Make sure to first find out how bike-friendly the city in which you’ll be studying is. If you’re going somewhere like Amsterdam, where commuting by bike is daily business for most people, you’re in luck!
3. Avoid buying things you’ll throw away when you move
You’ll likely only be spending one or two semesters abroad – which may seem like a lot at first. However, it’s only a really short period of time when we consider the lifespan of the items we buy. You may be tempted to buy decorations, kitchen equipment or small furniture to make your home away from home more cosy. Try to avoid doing so whenever possible or opt for buying second hand and reselling the items when you move back home.
4. Borrow your books
This will depend largely on where you’re going – but many countries have universities with libraries fully stocked with any books you may need on the course. Save the money and the trees – make use of the library and borrow books rather than buying new ones.

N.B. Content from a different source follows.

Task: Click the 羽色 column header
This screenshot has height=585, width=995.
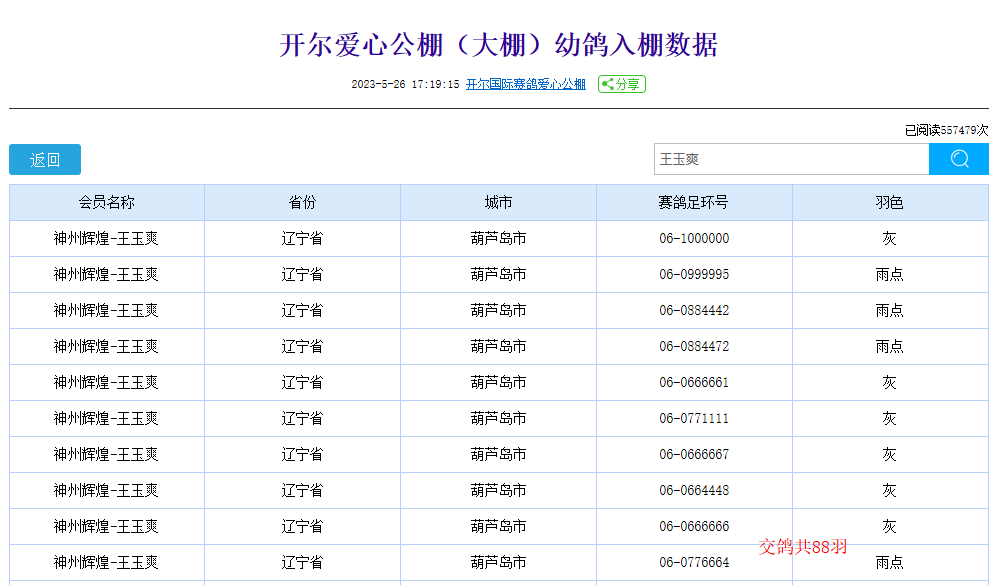Action: click(x=889, y=203)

Alternatively, if the library where you’re studying is not that well-stocked, consider buying the books second hand.
5. Sharing is caring
You’ll likely be sharing a flat – or maybe even a room – with someone while living abroad. Make use of these living arrangements and borrow their cooking equipment and other necessities whenever possible – and make sure to share your items as well!
6. Learn how the country recycles
Recycling systems can be very different in varying regions of the world – take the time to learn how to correctly recycle in the country you’re studying in. When is rubbish collected? Which items go into which bin? Which items aren’t accepted by the local recycling?
You’ll most likely find the information just a few clicks away on a local government website.
7. Explore locally
For many of us, travelling is an essential part of studying abroad. When exploring the wonders of the country you’re studying in, one of the best ways to live a more sustainable lifestyle is to choose local destinations instead of far-off ones.
Remember that every mile travelled adds to your carbon footprint – and there may be wonderful places close by that you may not have even thought about visiting!
8. Take longer trips, less often
Rather than splitting a one-week-break into a few shorter trips to different destinations, stay in one place and explore its surroundings thoroughly. Again, this reduces your carbon footprint as you’re not travelling over such vast distances.
9. Leave nothing behind
When exploring nature, boost your sustainable lifestyle by leaving no trash behind. Not just your trash – if you see any litter lying around, pick it up (it may be worth it to keep a pair of reusable gloves on hand) and bin it.
10. Choose the right transportation
Consider the impact of the transport option you’re choosing. While backpacking may seem like a very good option, you’ll also likely travel by additional means of transport in between, so you need to consider their impact as well. A bike, on the other hand, may be a good option for local trips if you have good equipment.
Trains are likely to be most sustainable in countries where the grid is powered by increasing amounts of renewable energy.